CONTAGION: The channels by which the surging conflict with Russia impacts global markets are limited. This is highlighted by comparison with the 1998 Russia financial crisis, the last time Russia had a big impact on global markets. Contagion is focused now on 1) global risk aversion which likely eases over time and 2) higher commodities that slows not derails the inflation decline outlook. We think global fundamentals are secure.

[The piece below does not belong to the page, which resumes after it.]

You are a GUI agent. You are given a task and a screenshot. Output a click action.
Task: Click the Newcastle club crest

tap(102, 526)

NOW: Russia’s economy is small and its equity market tiny (see table). Global banks have little loan exposure and few own Russia’ relatively small amount of debt. The main contagion channels are 1) heightened risk aversion, stoking volatility and pressuring valuations. These were already under pressure from a hawkish Fed. S&P 500 P/E is down 20% to its 5-year average. 2) Commodities where Russia is a bigger oil producer today, and prices and global inflation much higher. This explains the sanctions carve outs so far.

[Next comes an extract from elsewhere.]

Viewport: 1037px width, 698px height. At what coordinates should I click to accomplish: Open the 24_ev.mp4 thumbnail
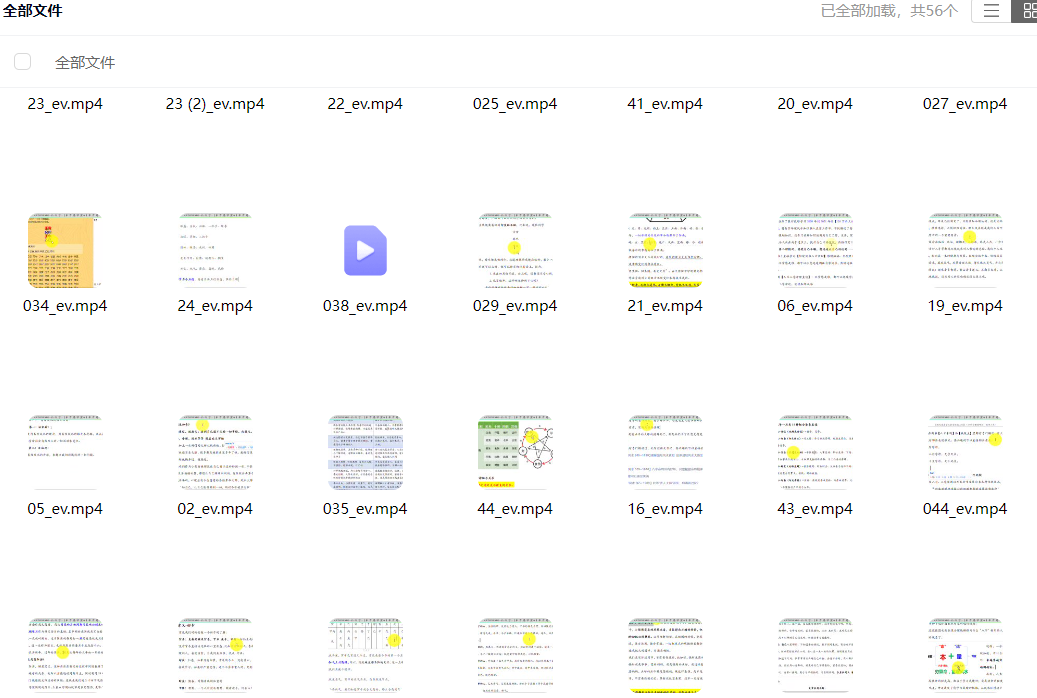(x=215, y=250)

NOT 1998: Russia in 1998 saw the world’s then largest sovereign debt default and a big currency devaluation off a fixed peg. Oil prices and its FX reserves were very low. The Asian financial crisis was already raging. The Russian economy was more relevant, and global banks were significantly exposed. This saw Bankers Trust pushed into the arms of Deutsche Bank, and a $3.6 billion bail-out of Long-Term Capital Management (LTCM).